You see, Shenmue is about a man named Ryo who's trying to track down his father's murderer. Eventually you piece together enough clues to learn that the killer is connected to a local gang that's infamous for harassing dock workers. So of course the logical next step is for you, the player, to get an in-game job driving forklifts. You know, to attract the attention of the gangsters so you can try to get clues from them. It's a good plan that works perfectly, but it takes five tedious days of depressing manual labor to get there.
First you get training from a man who looks like a racist caricature from the 1960s.
"Have you ever noticed how black people look like this, but black video game characters look like this?"
And that's it. You're trained, so get to work. And make no mistake, this isn't some two-minute mini-game. This is an actual goddamn job. Bask in the excitement of the morning shift and the spectacular evening shift. Did you notice that the videos are each 20 minutes long? You've got to work two shifts a day for five days, which means you'll be spending over three hours picking up boxes and driving them around.
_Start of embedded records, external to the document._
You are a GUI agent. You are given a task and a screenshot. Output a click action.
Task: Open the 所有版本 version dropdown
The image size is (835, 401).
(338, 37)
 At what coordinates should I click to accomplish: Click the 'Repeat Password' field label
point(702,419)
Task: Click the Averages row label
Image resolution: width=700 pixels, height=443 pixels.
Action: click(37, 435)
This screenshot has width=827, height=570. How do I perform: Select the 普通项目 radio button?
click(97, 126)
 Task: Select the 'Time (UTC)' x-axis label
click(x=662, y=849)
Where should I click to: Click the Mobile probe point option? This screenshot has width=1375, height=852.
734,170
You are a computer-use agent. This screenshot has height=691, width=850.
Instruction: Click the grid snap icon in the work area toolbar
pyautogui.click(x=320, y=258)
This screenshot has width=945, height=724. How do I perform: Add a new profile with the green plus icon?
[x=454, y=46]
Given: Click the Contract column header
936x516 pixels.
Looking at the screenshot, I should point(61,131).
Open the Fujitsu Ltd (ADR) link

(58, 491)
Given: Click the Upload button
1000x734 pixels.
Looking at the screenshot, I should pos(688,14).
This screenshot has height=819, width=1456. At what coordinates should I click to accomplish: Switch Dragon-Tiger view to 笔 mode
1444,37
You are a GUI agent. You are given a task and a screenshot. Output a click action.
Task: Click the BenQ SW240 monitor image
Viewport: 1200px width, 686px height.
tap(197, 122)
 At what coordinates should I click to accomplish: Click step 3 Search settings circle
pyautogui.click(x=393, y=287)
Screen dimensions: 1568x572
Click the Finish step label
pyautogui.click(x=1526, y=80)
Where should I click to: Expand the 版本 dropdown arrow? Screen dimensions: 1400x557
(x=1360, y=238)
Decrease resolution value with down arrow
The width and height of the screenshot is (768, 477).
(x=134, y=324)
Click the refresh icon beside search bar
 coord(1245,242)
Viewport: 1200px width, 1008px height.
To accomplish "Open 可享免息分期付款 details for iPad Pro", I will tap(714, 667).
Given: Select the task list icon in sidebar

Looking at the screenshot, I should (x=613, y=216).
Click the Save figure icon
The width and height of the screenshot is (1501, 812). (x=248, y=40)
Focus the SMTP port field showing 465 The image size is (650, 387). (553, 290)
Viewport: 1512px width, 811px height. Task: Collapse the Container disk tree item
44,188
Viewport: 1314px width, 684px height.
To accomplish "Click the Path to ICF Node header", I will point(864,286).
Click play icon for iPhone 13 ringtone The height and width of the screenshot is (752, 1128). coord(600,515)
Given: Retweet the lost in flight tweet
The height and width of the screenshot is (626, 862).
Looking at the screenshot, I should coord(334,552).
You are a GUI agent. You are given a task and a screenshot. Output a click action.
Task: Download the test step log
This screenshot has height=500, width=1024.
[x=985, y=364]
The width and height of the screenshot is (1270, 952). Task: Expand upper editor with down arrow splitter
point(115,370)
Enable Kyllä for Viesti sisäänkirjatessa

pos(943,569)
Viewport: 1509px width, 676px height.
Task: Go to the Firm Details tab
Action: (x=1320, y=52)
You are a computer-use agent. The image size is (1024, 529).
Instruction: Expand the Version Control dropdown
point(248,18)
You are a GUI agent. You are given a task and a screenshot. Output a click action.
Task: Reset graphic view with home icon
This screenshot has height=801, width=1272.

It's not like they couldn't have found a way to make this fun. Every day starts with a wildly irresponsible forklift race, and your lunch breaks are mostly spent beating up gangsters. That's a job we want in a video game. All they had to do was skip past the actual labor and get back to the action. But no -- the developers decided that, in the name of realism, you would have to spend three precious hours away from your real-life job ... working a job. You can't skip it. You can't shorten it. You can't phone in sick or tell the boss that your grandma died because her car got hit with a blue shell. Hell, we're surprised they don't make you fill out paperwork and attend a virtual workplace sensitivity seminar.